Once, short months after they moved into this house, Hélène had called it
her view
. He liked the sound of that so much that he didn’t have words for several minutes. He busied himself with painting the railing or potting seasonals in the planter or whatever they had been doing together at that moment.
Your view
, he said to himself,
please let it be so
. And from that point forward the Professor never referred to it without reinforcing the idea, saying
your view
. Those trees, that slope of green, the sailboats in the water. Even the island in the Sound, Passage Island it was called. All yours.

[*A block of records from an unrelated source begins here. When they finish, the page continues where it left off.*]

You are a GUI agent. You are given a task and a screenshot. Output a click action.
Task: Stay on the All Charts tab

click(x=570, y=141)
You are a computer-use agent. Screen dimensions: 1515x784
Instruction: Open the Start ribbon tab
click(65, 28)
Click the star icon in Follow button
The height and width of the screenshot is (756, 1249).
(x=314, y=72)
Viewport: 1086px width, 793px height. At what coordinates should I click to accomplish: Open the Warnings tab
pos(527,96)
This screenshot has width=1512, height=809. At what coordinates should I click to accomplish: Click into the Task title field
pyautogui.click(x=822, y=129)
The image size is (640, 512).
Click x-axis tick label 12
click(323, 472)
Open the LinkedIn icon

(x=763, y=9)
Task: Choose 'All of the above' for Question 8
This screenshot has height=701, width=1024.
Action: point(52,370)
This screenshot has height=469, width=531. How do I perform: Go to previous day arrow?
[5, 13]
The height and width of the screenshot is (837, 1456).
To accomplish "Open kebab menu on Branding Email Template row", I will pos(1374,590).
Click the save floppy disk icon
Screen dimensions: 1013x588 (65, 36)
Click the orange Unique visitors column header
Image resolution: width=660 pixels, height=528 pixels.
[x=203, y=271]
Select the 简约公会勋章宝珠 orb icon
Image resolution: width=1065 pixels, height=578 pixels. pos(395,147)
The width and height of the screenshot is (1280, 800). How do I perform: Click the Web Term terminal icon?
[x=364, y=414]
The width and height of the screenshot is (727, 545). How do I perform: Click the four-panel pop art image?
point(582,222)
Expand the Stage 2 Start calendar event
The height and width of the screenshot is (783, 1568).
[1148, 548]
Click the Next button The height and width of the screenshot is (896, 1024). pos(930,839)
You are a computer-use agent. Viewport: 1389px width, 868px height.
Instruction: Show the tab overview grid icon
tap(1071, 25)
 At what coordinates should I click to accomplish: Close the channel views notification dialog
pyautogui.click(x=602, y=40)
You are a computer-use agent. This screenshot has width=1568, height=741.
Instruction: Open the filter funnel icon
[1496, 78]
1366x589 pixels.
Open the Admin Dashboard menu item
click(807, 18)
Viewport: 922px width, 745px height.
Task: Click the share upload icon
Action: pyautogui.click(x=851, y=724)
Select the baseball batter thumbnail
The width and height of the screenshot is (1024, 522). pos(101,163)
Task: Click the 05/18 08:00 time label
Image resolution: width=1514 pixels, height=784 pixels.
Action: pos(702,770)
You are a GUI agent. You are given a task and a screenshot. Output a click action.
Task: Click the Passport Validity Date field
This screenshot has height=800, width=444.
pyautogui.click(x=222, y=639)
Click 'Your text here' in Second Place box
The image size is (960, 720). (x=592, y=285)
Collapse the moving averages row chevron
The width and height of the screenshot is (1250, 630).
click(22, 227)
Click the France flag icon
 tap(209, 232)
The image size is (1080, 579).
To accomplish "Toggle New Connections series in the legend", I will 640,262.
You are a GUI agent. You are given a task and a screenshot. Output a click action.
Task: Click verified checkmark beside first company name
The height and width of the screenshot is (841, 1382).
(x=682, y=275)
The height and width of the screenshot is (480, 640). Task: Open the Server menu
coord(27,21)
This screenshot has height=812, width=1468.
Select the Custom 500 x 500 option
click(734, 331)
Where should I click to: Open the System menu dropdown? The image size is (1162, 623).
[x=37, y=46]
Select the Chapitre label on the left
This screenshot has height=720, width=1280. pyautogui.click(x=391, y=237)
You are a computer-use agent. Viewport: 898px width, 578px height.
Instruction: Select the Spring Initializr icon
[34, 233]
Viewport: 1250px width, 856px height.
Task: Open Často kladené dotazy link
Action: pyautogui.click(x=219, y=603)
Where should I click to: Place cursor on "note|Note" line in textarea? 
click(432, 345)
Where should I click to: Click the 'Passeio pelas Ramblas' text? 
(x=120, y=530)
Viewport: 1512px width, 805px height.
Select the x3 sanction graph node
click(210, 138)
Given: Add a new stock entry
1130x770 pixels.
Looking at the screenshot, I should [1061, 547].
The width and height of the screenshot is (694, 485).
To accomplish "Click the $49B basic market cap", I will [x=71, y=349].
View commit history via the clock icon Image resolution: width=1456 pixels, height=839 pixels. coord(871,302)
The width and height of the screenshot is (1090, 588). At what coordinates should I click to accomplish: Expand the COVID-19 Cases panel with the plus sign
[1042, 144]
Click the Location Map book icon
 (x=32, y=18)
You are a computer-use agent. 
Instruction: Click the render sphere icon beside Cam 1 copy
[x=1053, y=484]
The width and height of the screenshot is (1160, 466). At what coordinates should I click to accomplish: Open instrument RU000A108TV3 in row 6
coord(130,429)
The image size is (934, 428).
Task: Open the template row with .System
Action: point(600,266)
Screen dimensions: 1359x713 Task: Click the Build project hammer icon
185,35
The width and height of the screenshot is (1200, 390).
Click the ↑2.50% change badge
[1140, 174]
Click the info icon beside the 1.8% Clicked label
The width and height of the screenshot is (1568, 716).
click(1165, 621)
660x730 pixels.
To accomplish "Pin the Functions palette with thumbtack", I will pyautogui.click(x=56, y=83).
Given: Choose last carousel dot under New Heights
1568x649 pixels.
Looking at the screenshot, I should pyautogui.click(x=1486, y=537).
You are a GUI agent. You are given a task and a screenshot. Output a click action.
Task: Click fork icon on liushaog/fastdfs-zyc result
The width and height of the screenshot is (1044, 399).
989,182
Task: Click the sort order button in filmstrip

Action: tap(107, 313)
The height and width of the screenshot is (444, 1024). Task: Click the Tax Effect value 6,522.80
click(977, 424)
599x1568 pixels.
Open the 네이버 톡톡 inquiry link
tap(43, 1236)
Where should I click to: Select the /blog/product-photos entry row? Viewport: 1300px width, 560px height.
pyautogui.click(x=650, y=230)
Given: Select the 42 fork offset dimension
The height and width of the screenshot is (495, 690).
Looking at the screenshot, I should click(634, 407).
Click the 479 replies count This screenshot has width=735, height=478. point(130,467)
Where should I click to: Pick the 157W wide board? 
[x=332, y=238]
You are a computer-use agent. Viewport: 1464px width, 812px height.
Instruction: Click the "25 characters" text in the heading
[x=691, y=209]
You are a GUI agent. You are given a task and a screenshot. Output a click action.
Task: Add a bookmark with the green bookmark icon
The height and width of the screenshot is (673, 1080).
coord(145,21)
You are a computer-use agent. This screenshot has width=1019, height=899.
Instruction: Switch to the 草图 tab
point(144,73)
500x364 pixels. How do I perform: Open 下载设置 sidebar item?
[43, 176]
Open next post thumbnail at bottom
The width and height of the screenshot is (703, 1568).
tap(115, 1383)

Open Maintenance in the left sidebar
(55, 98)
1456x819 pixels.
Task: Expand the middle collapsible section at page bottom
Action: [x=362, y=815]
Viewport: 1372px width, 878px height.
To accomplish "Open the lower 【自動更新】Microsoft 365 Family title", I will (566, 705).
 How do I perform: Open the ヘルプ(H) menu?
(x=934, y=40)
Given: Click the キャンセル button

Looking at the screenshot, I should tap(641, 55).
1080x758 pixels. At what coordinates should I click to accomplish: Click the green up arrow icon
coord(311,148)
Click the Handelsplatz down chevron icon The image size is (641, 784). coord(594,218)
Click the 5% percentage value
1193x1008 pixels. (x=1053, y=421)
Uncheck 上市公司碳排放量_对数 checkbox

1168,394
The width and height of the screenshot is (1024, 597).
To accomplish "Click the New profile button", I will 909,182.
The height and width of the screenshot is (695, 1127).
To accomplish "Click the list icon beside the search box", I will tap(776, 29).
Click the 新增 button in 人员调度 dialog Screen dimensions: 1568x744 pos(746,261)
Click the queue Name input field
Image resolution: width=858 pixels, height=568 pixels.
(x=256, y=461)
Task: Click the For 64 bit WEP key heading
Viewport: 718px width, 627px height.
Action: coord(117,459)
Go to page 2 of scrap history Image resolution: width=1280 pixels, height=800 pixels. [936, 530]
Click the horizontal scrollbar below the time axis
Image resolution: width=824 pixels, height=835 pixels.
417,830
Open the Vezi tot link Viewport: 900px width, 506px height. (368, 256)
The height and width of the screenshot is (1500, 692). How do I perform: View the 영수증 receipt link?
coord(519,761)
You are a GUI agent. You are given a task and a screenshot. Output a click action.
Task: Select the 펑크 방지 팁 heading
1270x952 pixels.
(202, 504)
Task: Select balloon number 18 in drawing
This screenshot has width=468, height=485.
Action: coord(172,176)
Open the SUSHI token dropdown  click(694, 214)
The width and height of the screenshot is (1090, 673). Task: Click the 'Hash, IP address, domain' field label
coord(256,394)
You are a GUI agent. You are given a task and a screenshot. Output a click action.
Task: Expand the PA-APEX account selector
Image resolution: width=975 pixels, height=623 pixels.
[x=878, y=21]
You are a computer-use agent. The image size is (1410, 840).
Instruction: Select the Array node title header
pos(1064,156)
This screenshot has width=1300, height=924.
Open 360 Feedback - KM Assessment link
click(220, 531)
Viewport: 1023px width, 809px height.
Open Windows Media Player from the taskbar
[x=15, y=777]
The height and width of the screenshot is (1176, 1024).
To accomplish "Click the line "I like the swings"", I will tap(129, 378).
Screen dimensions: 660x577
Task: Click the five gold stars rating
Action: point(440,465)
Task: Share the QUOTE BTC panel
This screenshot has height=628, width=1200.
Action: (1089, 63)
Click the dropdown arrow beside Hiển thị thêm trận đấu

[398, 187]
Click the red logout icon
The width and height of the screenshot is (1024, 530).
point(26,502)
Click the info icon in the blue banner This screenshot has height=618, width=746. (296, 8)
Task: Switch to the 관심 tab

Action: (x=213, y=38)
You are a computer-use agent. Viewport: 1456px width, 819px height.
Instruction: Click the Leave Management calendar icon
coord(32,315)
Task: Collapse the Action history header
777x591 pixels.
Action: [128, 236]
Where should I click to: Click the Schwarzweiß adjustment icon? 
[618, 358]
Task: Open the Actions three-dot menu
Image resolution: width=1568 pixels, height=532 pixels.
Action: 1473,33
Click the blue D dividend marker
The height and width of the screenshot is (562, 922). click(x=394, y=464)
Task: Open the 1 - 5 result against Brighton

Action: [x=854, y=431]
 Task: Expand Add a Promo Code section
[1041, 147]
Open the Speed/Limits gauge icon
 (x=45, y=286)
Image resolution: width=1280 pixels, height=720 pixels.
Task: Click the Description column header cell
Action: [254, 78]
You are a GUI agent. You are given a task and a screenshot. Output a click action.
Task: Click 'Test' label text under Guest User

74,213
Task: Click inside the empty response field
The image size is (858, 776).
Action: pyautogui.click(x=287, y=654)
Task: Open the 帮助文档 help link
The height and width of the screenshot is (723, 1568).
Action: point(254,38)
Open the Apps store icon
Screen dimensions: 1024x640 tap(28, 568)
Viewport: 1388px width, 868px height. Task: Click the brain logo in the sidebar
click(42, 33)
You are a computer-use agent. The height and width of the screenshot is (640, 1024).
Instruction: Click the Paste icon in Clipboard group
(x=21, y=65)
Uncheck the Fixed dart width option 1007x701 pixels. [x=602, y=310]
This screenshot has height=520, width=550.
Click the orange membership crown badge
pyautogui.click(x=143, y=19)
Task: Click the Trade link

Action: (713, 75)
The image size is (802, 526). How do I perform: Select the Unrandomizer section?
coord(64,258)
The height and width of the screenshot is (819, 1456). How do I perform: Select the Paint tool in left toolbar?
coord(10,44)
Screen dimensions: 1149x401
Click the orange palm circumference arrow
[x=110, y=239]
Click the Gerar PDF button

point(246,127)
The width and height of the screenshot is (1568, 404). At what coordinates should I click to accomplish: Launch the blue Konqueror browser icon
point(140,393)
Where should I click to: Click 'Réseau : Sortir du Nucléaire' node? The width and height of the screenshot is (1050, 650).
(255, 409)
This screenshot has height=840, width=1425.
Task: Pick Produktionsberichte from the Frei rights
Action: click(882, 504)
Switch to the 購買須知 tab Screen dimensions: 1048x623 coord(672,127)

He took another bench from against the wall of the house and set it near her, off to one side where she could see him, not too close. He smoked a Sportsman plain—he still smoked then, once in a while. Packs went stale but he kept them around for these late nights when everything was silent, inside and out. The cigarette flared peevishly when lit,
then settled down to a sullen ember. When it was finished, it surrendered with an angry hiss at the bottom of an empty Coke bottle.

“Hélène,” he said. But he knew he could not cross that distance and be with her in front of whatever future she saw lying there. He only knew she saw one, and that it was long, and that it filled her with an irreconcilable mixture of dread and delight.

She didn’t answer. She hadn’t been answering these past two days. Three, even. At the beginning of the pregnancy they had experienced the joy people typically report. She missed one period, then another. The day that the doctor confirmed she was carrying, she was waiting inside the front door to tell him when he got home from the university. She was shaking with excitement, a measure of fear, nervous energy. They went upstairs. He inspected her minutely for changes. Stroking her still-flat stomach, her breasts. They made love. It was cold outside, just into the new year, and freezing rain was hammering the house in a million tiny strikes. They steamed up the windows.

The middle months were overcast but still. A turgid sky anticipated heat that summer, and May warmed steadily from beginning to end. A shower in the first week. Clouds in the second. Nothing but tight blue from then on. The Professor was away, just briefly, three weeks. When he returned, the summer had begun as spring warned. Grass was watered and did not stay green; the maple out front made shade that was not cool. The Professor wrote up results on his legal notepads, spread out on a card table under a heavy canvas umbrella with a fringe. He drank pitchers of lemonade. Hélène baked on the chaise lounge, eyes closed to her view. He was home from school for the summer, available to watch the day approach, but the closer it came and the larger she grew, the more silent she became.